I'm obviously stabbing in the dark here, but may be it's the edit control in NotePad you need to send the messages to. See if you can send a message to the parent window (which you have) to make it return it's child which currently has focus (i.e. the edit control). Then send the messages to that.

If nothing seems to work, here are some desperate alternatives:

1. Notepad is a trivial application. You could easily write you own clone (ClonePad) & build in your own method of communicating with it. Instead of launching NotePad, launch your clone & control that.

2. Launch your file in M$ Word. I know that Word has built in methods of control. I believe it uses COM/automation objects, or something. However, I normally steer clear of this kind of stuff, and therefore don't know much about it.

3. Send Notepad a mouse click over the File menu item (i.e. near top/left corner), followed by an 'S' key message. But this is real desperation stakes. Figuring out mouse messages is even harder than WM_KEY messages.

If you get your key messages working, I'd be interested to know what the problem was.

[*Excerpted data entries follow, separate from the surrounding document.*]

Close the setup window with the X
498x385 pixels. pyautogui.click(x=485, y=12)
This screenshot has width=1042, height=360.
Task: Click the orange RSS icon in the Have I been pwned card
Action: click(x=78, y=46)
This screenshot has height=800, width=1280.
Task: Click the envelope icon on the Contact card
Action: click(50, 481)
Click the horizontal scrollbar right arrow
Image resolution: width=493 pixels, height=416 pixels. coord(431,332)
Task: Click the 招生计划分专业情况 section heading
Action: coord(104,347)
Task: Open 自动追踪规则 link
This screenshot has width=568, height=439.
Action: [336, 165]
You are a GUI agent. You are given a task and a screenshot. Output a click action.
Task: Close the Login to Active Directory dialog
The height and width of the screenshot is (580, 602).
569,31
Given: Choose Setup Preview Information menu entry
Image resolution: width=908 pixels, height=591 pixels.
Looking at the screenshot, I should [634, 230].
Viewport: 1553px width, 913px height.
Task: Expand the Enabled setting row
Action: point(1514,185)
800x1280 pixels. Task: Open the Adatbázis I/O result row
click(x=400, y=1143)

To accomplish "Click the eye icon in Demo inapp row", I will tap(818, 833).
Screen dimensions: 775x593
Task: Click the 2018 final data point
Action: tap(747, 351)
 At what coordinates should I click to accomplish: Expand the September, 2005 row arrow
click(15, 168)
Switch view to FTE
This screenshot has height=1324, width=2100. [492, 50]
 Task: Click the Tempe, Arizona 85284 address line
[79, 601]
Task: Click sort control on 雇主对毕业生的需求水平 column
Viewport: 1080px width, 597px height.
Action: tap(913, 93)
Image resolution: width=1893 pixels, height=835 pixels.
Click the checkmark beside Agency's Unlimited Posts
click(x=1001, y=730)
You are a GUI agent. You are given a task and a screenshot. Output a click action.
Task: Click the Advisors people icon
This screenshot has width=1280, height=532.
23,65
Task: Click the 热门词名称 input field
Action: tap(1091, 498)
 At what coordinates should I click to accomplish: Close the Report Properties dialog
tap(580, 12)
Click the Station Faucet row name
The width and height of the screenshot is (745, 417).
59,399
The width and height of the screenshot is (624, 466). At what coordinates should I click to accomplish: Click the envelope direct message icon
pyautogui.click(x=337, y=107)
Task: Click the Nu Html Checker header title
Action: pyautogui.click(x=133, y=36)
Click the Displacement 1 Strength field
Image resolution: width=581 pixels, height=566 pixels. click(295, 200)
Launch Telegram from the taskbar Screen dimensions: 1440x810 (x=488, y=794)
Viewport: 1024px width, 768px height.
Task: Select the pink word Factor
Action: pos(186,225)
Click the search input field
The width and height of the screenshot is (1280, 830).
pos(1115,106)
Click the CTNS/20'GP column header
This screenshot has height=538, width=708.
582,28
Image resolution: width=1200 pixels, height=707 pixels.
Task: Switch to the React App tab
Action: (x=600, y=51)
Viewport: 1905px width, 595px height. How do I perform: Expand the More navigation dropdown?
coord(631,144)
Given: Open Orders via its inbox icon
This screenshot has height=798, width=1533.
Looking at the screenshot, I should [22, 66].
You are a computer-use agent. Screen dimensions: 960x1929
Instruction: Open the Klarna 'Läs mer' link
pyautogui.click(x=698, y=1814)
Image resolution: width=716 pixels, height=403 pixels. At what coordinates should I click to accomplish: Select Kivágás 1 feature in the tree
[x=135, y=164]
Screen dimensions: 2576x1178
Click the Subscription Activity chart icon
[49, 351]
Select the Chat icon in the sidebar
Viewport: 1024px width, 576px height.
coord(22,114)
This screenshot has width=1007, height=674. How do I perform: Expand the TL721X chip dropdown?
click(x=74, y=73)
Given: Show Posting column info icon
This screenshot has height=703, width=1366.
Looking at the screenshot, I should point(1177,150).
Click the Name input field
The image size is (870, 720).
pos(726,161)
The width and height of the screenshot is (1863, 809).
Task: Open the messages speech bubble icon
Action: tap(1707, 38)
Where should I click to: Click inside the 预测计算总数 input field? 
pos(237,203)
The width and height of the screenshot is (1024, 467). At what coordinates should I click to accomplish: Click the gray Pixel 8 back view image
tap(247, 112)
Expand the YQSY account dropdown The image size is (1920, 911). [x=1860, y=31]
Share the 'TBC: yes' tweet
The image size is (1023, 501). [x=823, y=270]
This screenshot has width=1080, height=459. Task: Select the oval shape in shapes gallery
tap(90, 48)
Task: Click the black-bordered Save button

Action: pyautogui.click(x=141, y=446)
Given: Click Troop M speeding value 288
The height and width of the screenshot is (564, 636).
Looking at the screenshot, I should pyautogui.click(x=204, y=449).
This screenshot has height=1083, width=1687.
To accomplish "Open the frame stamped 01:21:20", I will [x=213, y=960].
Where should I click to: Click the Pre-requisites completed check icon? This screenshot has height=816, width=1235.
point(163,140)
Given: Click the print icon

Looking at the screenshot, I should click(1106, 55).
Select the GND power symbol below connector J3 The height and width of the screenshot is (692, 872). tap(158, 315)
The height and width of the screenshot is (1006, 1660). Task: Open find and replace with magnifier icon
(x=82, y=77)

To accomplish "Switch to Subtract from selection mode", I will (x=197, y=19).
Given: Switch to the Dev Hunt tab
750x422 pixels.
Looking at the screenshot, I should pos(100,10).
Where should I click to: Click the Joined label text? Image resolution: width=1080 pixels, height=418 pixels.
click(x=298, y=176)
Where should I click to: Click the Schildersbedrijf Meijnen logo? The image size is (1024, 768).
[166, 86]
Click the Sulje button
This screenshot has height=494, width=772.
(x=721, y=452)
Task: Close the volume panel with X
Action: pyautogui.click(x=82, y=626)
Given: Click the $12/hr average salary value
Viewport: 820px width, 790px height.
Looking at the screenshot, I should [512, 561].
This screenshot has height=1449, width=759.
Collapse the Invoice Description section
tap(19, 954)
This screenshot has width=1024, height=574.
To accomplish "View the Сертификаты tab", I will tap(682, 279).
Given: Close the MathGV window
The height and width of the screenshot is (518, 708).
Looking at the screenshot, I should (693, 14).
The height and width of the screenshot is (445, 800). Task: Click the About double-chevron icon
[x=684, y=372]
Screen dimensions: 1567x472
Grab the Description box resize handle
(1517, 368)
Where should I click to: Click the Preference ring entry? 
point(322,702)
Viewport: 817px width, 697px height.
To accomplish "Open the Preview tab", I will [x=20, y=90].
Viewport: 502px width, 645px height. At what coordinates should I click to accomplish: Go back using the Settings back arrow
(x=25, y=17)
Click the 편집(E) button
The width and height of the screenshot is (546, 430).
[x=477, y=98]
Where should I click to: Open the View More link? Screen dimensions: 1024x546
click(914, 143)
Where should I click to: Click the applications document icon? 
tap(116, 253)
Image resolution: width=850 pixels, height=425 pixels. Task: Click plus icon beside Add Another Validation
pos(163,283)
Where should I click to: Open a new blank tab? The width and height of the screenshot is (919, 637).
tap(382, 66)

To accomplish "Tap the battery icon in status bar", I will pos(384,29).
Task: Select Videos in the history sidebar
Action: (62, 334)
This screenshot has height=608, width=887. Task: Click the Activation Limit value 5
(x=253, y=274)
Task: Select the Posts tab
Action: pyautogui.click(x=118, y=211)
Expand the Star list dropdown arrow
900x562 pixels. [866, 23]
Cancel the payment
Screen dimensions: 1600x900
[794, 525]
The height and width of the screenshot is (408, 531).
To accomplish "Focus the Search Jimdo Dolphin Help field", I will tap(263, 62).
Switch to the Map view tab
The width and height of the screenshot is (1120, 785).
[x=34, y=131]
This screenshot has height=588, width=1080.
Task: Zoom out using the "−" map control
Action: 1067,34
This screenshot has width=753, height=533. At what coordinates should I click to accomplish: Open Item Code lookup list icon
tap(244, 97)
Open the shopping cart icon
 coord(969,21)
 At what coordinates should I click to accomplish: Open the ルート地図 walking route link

When you send a program a keycode, along with that the information relating to the fact that you are an outside application is passed through the guard of the OS. Thus the solution is not going to be so simple. There are probably undocumented API's for this, as well some code out on the internet that achieves this. But I think you may have to do something like:
-obtain the target windows handle as you have.
-set the focus on that window.
-invoke bios keyboard interrupts to bypass sendmessage.